[Data items]

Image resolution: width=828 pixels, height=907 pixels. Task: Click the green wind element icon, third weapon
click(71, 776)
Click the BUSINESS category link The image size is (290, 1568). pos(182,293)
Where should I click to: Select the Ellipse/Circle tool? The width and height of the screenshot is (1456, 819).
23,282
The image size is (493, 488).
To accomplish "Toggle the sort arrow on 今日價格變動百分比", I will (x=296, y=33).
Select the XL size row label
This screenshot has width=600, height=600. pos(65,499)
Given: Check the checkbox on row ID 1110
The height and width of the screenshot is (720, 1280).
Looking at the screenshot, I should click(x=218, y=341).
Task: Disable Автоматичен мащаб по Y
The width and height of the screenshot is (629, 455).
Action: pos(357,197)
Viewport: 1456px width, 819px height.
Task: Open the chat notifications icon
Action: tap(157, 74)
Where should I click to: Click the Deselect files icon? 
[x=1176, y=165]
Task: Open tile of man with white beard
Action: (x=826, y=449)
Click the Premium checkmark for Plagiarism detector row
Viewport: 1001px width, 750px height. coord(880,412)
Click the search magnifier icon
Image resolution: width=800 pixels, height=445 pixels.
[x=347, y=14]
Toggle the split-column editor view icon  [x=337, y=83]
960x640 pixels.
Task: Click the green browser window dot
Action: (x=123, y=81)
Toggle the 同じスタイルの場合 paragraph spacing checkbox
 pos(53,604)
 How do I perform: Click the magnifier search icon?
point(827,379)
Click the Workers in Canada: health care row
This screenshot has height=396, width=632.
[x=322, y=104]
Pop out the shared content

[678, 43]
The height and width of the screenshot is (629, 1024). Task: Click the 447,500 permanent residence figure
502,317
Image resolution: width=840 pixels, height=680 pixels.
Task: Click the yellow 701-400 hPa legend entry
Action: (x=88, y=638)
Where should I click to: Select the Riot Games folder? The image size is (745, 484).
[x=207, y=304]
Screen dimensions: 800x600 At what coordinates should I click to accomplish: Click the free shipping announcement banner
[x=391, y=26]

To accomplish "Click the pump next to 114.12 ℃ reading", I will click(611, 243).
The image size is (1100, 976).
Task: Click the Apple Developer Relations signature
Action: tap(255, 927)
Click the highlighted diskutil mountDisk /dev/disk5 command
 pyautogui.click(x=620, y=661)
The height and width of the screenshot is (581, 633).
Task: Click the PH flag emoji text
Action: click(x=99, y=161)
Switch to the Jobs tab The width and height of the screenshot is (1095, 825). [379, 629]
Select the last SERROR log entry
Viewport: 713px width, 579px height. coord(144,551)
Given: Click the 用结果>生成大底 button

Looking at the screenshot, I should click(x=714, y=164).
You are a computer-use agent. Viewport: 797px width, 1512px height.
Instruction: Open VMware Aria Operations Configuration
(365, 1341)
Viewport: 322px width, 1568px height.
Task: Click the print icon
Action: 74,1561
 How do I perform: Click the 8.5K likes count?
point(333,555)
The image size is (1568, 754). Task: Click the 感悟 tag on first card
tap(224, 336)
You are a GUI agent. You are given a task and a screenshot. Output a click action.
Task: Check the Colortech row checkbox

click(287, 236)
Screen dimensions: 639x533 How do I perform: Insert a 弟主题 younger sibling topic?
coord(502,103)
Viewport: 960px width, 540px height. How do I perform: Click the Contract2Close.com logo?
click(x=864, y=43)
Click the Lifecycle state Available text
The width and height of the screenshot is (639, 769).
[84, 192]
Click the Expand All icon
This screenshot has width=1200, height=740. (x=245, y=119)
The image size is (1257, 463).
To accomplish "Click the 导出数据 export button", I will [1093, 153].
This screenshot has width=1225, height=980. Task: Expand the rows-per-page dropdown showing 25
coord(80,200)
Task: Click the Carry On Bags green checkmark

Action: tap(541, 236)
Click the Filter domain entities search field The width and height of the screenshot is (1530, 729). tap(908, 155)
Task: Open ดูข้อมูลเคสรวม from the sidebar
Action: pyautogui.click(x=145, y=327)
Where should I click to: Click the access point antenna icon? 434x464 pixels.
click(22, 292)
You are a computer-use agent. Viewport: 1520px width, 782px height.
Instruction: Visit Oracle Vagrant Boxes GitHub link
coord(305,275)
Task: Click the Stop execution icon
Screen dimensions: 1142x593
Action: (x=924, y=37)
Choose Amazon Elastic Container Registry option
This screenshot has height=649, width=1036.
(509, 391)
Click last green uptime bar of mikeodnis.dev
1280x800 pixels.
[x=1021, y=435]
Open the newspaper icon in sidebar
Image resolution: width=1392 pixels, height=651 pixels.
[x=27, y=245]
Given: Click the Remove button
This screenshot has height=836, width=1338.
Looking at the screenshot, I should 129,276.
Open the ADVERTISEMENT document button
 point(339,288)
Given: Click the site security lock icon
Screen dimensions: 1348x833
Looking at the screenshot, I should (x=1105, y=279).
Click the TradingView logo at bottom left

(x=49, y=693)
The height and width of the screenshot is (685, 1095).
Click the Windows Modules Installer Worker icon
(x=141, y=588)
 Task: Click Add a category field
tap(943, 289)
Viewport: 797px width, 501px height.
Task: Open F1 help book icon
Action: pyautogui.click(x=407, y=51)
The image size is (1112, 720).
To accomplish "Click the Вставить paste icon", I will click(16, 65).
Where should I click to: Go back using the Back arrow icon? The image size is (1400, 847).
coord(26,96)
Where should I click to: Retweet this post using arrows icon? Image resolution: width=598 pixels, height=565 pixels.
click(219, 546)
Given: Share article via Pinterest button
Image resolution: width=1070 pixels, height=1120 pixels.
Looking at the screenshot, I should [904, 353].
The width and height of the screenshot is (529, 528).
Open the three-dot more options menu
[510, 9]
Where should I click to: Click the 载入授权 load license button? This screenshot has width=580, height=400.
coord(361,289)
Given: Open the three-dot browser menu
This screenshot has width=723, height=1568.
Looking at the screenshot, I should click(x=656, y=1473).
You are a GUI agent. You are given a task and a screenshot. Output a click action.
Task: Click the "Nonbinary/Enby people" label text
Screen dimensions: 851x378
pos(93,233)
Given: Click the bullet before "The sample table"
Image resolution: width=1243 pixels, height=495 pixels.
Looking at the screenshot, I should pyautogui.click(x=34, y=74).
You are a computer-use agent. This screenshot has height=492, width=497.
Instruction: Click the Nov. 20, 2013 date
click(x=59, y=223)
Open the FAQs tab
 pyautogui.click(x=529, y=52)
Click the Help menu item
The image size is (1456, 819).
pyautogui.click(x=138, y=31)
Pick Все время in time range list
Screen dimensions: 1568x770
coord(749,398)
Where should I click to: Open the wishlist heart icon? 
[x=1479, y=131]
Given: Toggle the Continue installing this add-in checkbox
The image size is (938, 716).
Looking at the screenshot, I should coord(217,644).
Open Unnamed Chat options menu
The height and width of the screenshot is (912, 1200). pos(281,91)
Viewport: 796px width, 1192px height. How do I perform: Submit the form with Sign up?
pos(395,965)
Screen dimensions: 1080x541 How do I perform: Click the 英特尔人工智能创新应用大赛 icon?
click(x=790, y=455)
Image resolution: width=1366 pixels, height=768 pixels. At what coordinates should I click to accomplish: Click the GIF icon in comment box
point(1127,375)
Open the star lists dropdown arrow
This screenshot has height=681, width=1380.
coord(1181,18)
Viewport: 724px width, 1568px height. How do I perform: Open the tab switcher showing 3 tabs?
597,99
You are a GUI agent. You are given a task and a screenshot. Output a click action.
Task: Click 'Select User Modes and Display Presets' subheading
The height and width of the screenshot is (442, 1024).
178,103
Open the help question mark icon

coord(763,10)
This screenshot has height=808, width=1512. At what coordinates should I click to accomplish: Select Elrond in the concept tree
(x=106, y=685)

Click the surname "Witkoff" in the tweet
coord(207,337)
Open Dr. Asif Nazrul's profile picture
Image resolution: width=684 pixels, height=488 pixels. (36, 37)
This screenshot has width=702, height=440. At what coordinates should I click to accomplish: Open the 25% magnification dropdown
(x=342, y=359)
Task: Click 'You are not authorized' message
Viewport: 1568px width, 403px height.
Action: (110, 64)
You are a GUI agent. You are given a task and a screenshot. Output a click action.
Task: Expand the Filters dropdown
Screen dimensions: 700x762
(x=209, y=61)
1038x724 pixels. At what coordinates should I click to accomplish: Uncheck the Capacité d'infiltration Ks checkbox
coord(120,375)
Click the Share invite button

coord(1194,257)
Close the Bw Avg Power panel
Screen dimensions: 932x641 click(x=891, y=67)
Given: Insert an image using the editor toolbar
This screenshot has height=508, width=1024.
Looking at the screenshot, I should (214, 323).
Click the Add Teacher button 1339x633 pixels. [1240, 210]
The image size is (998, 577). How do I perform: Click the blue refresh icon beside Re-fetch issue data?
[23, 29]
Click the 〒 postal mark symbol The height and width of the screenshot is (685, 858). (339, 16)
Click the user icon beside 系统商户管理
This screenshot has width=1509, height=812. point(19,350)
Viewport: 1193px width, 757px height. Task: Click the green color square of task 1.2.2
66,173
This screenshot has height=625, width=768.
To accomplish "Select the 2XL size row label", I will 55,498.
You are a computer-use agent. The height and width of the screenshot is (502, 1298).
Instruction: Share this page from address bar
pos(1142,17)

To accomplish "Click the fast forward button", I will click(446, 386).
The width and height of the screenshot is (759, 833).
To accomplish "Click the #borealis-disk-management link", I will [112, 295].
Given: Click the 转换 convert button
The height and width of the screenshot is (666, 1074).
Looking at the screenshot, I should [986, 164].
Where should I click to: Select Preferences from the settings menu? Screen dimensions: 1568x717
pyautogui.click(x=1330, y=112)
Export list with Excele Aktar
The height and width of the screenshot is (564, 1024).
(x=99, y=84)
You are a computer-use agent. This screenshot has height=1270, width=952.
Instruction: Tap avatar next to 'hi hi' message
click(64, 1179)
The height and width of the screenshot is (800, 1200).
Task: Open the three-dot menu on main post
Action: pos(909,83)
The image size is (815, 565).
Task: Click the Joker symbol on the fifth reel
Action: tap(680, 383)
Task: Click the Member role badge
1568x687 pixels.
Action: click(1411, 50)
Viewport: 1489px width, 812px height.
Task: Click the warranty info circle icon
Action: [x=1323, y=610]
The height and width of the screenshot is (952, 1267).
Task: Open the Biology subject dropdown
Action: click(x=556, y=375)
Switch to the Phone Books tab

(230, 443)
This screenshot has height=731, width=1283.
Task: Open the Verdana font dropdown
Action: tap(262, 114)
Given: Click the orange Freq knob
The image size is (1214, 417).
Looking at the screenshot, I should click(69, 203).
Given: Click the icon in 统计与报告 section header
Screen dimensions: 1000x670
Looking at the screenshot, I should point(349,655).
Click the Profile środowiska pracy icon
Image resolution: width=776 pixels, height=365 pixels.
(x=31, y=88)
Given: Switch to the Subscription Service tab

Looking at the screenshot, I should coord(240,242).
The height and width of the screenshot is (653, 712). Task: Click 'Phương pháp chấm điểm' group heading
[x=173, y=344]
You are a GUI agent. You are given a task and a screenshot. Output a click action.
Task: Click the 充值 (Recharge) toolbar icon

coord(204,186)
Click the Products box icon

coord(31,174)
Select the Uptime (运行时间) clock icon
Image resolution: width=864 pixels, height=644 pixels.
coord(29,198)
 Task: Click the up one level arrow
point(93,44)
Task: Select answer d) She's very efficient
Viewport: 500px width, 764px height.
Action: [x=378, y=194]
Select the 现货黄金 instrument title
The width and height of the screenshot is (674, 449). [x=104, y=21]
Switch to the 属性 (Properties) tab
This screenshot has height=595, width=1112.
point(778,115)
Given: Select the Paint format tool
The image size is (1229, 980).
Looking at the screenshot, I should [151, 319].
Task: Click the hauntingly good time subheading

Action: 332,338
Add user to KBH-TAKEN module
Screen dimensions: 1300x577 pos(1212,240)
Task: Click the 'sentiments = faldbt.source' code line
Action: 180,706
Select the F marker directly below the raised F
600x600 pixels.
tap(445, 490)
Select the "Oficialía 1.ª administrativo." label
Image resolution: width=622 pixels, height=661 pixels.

| WORK TASK |
Write out exactly the lines from the one containing "Task: Click the Member role badge" through the end of the data, both included. Add nothing else.

| RESPONSE AREA |
Task: Click the Member role badge
1568x687 pixels.
Action: click(1411, 50)
Viewport: 1489px width, 812px height.
Task: Click the warranty info circle icon
Action: [x=1323, y=610]
The height and width of the screenshot is (952, 1267).
Task: Open the Biology subject dropdown
Action: click(x=556, y=375)
Switch to the Phone Books tab

(230, 443)
This screenshot has height=731, width=1283.
Task: Open the Verdana font dropdown
Action: tap(262, 114)
Given: Click the orange Freq knob
The image size is (1214, 417).
Looking at the screenshot, I should click(69, 203).
Given: Click the icon in 统计与报告 section header
Screen dimensions: 1000x670
Looking at the screenshot, I should point(349,655).
Click the Profile środowiska pracy icon
Image resolution: width=776 pixels, height=365 pixels.
(x=31, y=88)
Given: Switch to the Subscription Service tab

Looking at the screenshot, I should coord(240,242).
The height and width of the screenshot is (653, 712). Task: Click 'Phương pháp chấm điểm' group heading
[x=173, y=344]
You are a GUI agent. You are given a task and a screenshot. Output a click action.
Task: Click the 充值 (Recharge) toolbar icon

coord(204,186)
Click the Products box icon

coord(31,174)
Select the Uptime (运行时间) clock icon
Image resolution: width=864 pixels, height=644 pixels.
coord(29,198)
 Task: Click the up one level arrow
point(93,44)
Task: Select answer d) She's very efficient
Viewport: 500px width, 764px height.
Action: [x=378, y=194]
Select the 现货黄金 instrument title
The width and height of the screenshot is (674, 449). [x=104, y=21]
Switch to the 属性 (Properties) tab
This screenshot has height=595, width=1112.
point(778,115)
Given: Select the Paint format tool
The image size is (1229, 980).
Looking at the screenshot, I should [151, 319].
Task: Click the hauntingly good time subheading

Action: 332,338
Add user to KBH-TAKEN module
Screen dimensions: 1300x577 pos(1212,240)
Task: Click the 'sentiments = faldbt.source' code line
Action: 180,706
Select the F marker directly below the raised F
600x600 pixels.
tap(445, 490)
Select the "Oficialía 1.ª administrativo." label
Image resolution: width=622 pixels, height=661 pixels.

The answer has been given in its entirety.